━━━━━ Records supplied

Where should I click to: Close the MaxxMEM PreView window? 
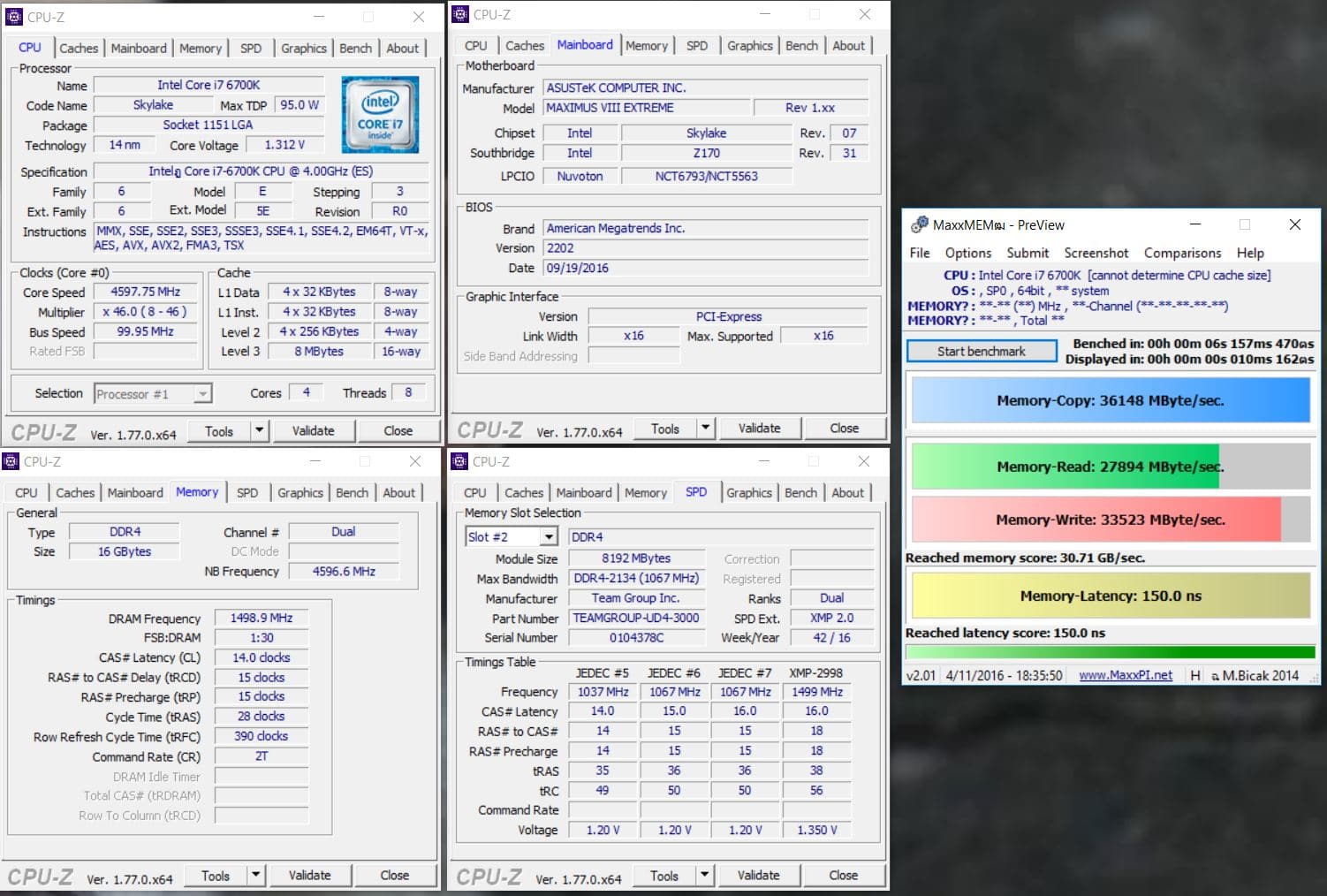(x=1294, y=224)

━━━━━━━━━━
━━━━━ Records supplied

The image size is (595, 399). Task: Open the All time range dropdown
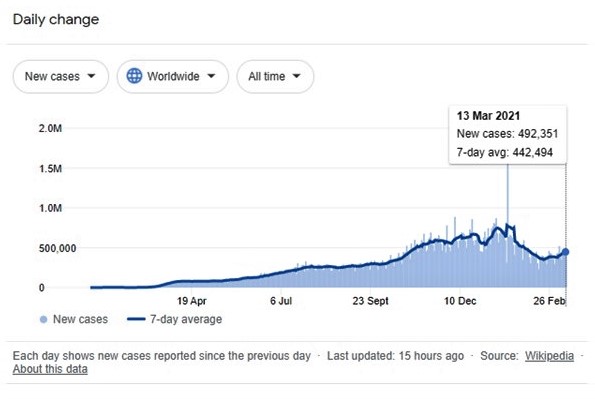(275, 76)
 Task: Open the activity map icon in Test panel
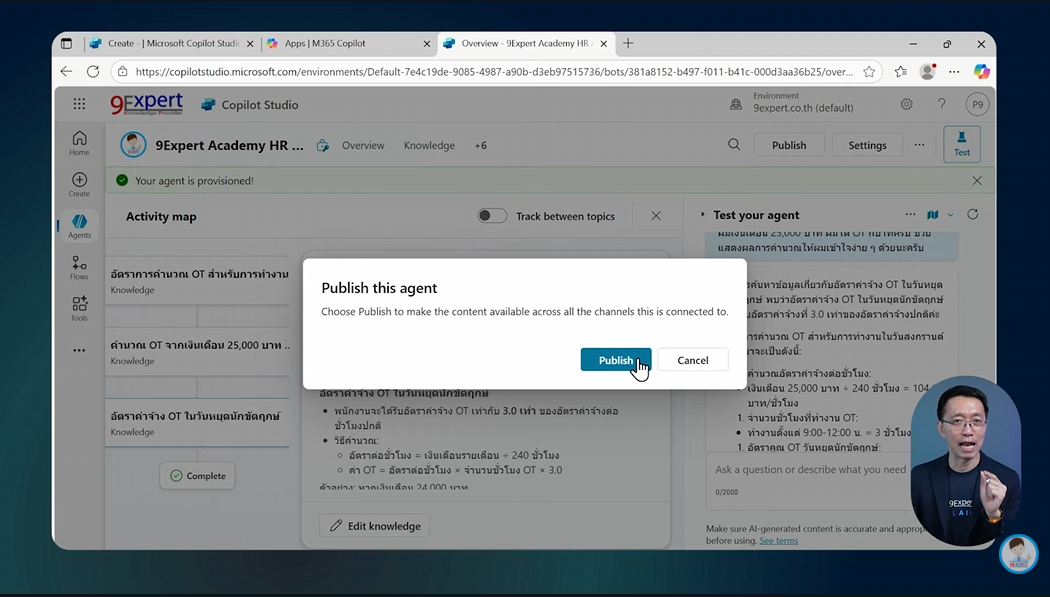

━━━━━━━━━━
━━━━━ Records supplied

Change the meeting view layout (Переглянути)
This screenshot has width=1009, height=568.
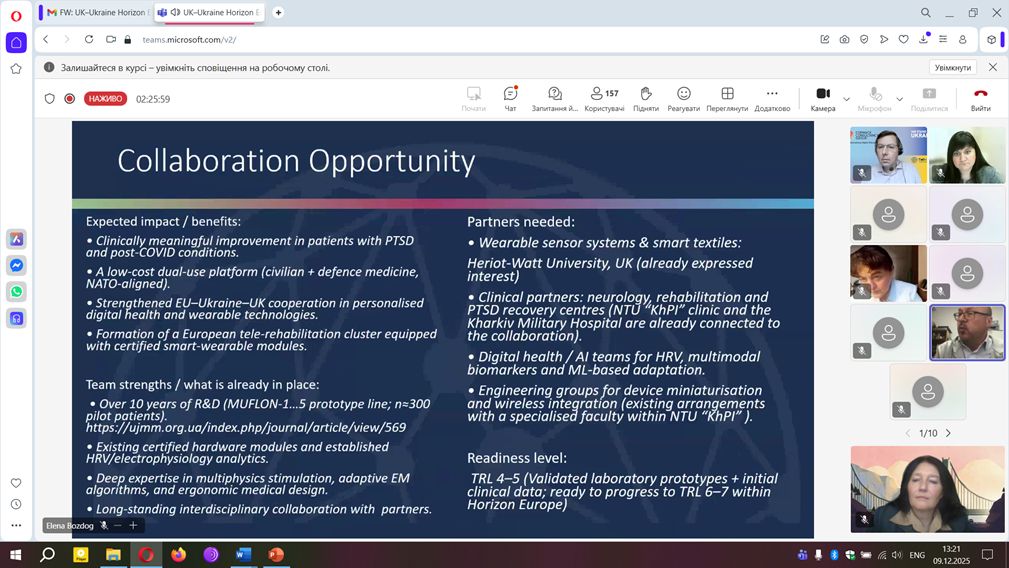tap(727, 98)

━━━━━━━━━━

[Do this] Locate every line in the rows above that contains the string "Open", treating uppercase and lowercase as different, and copy each such line in full.

[Answer to this exercise]
The image size is (595, 399). Task: Open the All time range dropdown
 Task: Open the activity map icon in Test panel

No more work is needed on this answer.